The operative provision of this contract provided as follows:
Section 2. The Employer and the Union agree that all matters desired by either party have been presented, discussed and incorporated herein or rejected. Accordingly, it is agreed that for the life of this Agreement each party voluntarily and unqualifiedly waives the right and each agrees that the other shall not be obligated to bargain collectively with respect to any subject or matter, whether or not referred to in this Agreement. (Emphasis supplied.)

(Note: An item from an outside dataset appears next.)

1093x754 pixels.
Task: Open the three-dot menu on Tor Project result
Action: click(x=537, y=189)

In N.L.R.B. v. Southern Materials Co., 447 F.2d 15 (4th Cir. 1971), the Fourth
Circuit found the following clause to be a “clear and unmistakable” waiver of the union’s right to negotiate about Christmas bonuses. The clause in Southern Materials stated (at 17):
The Company and the Union, for the life of this Agreement, each voluntarily and unqualifiedly waives the right, and each agrees that the other shall not be obligated to bargain collectively with respect to any subject matter referred to or covered in this Agreement, or with respect to any subject matter not specifically referred to or covered in this Agreement. 447 F.2d at 17.

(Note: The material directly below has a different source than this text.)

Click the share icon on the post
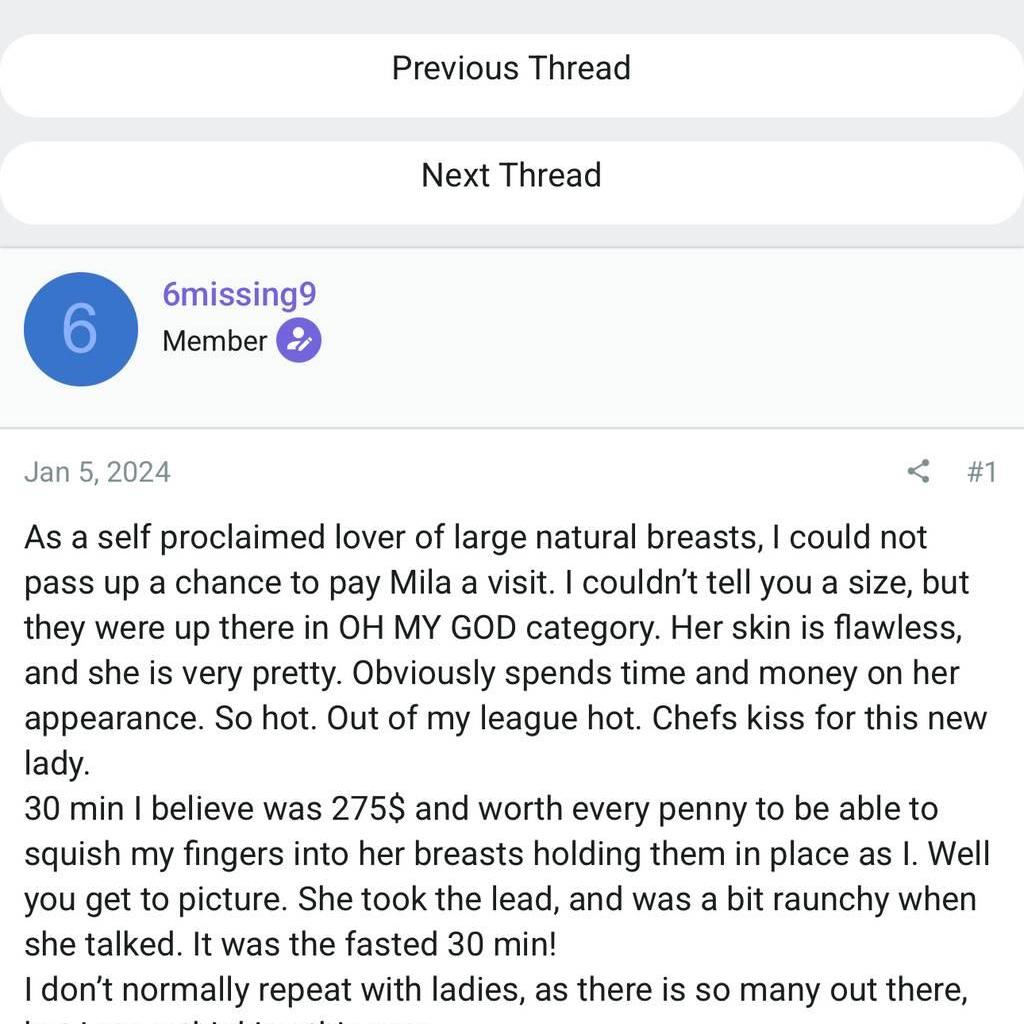1024x1024 pixels. click(x=918, y=471)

There is no difference of consequence between the waiver clause presented here and the waiver clause before the court in Southern Materials.

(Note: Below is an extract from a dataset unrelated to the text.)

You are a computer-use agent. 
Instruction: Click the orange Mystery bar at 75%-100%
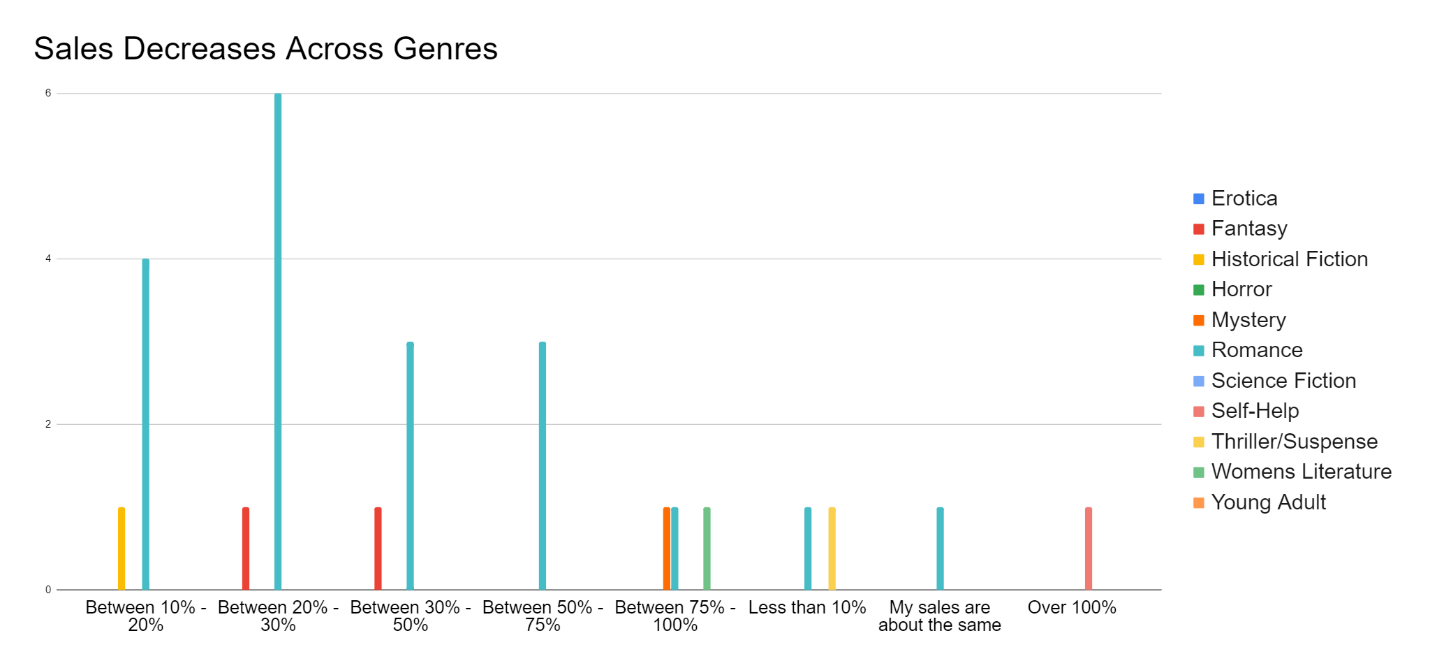click(x=666, y=548)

As stated, there is nothing in the surrounding circumstances that could be interpreted as a waiver of this waiver provision. It is without dispute that Pepsi-Cola had no knowledge of this practice of Hartman of paying a Christmas bonus when Pepsi-Cola bought this business and adopted this collective bargaining contract which did not mention bonus, in February of 1977. Pepsi-Cola did, in adopting this contract, verbally assure that compensation of employees would continue as under Hartman, but it obviously meant the compensation set out in the contract would be paid. Pepsi-Cola did receive some incorrect information about the bonus from Hartman, as before stated, in May of 1977 and did not consult with the Union about it. But the only effect this could have possibly had on the rights of these parties would be to create a waiver of its contract right not to pay the bonus. It could not effect a waiver of Pepsi-Cola’s contract right not to bargain with respect to the bonus.
Even if the Board were correct in determining that Pepsi-Cola was guilty of an unfair labor practice in failing to bargain with respect to the bonus, it is doubtful that it had the authority to, in effect, adjudicate *1178the obligation of Pepsi-Cola to pay the bonus (see C & C Plywood Corp., supra, 385 U.S. at 428, 87 S.Ct. at 564) rather than to order Pepsi-Cola to bargain. In any case, the Board exercised some overkill when, in spite of Pepsi-Cola’s strong position, it ordered Pepsi-Cola to pay the 1977 bonus rather than to bargain with respect to it and when, in spite of the fact that the parties had settled the bonus issue as to future years, it ordered Pepsi-Cola to bargain as to future years.
For these reasons, I respectfully dissent and would deny enforcement.